Все в этой женщине было велико и размашисто: большой живот, непомерно высокая грудь, широкие мужские плечи, тяжелые толстые руки, жирная белая шея в складочках.
Ставская сидела в качалке, чтобы дать отдохнуть ногам, обутым в тесные башмаки с длинными английскими носками.
Туренев сидел перед нею на мягком пуфе и поминутно менял позы.
Сам Ставский, круглый, мягкий человек с желтой лысиной и большими светлыми усами, неслышно прохаживался тут же по гостиной и беспрерывно потирал руки.
— Зиночка, уже девять часов, — осторожно проговорил он, взглянув на часы.
— Ну и пусть. Не опоздаем, — откликнулась жена, а затем продолжала, обращаясь к Туреневу:
— Я бы охотно осталась дома, но боюсь обидеть соседей. У нас ведь на этот счет очень строго, Борис Моисеевич…
— Pardon, Борис Николаевич, — поправил Туренев.
— Ах, да, извините… Я все путаю, потому что у нас есть знакомый одессит, очень похожий на вас и его зовут Борис Моисеевич… Поверьте, Борис Николаевич, дли меня идти к Недосветовым — одно мучение. Право.

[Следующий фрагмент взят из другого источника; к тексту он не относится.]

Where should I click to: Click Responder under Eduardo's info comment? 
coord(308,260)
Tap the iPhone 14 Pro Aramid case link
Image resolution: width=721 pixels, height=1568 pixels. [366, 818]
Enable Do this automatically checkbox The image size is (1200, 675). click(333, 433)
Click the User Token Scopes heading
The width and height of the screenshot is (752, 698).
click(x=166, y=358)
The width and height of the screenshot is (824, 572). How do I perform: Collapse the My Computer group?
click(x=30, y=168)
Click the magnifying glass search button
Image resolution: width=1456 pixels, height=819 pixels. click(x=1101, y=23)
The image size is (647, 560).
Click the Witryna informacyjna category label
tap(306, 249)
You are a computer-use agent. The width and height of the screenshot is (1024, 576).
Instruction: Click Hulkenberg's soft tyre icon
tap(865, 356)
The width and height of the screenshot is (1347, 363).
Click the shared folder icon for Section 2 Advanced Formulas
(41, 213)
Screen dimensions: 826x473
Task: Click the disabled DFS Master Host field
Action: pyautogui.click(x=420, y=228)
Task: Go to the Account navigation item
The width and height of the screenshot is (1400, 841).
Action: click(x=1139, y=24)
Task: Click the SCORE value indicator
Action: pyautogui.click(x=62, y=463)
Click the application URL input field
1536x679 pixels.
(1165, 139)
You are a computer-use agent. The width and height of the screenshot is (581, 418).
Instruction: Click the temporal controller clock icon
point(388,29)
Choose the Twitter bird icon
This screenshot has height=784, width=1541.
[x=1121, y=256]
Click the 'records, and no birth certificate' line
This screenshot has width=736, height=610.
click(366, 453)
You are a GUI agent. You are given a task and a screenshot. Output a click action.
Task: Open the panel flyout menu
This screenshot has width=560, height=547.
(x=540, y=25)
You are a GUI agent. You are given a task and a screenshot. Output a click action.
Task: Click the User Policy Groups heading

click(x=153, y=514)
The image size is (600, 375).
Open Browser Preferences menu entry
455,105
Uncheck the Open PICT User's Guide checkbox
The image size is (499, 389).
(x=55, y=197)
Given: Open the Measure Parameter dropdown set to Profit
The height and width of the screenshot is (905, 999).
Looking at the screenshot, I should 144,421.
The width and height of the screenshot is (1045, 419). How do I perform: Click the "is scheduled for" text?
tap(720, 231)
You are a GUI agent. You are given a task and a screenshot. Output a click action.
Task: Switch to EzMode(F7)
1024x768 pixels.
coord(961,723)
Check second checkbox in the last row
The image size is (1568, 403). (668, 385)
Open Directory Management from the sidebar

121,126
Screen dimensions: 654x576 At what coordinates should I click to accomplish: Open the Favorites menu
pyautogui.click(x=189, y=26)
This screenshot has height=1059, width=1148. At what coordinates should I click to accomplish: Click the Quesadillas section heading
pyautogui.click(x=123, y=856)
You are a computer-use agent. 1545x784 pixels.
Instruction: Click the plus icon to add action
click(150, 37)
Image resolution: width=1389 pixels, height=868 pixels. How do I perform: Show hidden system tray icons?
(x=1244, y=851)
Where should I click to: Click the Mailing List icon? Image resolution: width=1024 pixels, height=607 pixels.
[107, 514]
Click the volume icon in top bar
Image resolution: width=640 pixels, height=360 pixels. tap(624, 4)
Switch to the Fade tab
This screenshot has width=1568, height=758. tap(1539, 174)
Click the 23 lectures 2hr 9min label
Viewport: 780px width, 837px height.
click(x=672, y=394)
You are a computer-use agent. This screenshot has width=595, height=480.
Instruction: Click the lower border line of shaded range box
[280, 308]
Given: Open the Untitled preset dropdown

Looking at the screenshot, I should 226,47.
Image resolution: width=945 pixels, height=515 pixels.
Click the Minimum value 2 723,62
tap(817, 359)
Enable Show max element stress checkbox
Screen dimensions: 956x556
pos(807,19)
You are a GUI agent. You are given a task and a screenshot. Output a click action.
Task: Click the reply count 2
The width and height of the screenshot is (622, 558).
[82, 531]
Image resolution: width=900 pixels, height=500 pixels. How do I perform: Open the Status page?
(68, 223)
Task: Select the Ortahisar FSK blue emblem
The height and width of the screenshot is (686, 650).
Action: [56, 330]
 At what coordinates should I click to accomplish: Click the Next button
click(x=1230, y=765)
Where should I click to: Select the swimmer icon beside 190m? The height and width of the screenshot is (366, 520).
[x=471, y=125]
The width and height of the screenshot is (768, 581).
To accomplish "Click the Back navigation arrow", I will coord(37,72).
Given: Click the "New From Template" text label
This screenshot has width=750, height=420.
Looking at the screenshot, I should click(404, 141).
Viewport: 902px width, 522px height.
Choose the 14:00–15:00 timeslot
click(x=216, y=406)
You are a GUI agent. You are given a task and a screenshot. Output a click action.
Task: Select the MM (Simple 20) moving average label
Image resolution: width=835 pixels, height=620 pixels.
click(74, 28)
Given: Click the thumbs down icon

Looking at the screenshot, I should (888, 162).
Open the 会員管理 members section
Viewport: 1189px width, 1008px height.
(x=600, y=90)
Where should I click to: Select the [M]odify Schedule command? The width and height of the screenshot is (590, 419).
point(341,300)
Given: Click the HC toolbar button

Впрочем, я там не засиживаюсь.
— Почему? — спросил Туренев и скрестил на груди руки: жест Наполеона в ‘Сан-Жен’.
— Сама не знаю. Право. Люди они очень хорошие, милые, я их очень, очень люблю… Но у них ужасно скучно. Всегда одно и то же, одно и то же.
— Ну, конечно, если часто… А мне, признаться, интересно. Нам, актерам, надо всюду бывать. От хладных финских скал до пламенной Колхиды. Мы, как писатели, отражаем жизнь точно в зеркале и всюду ищем материала для творчества.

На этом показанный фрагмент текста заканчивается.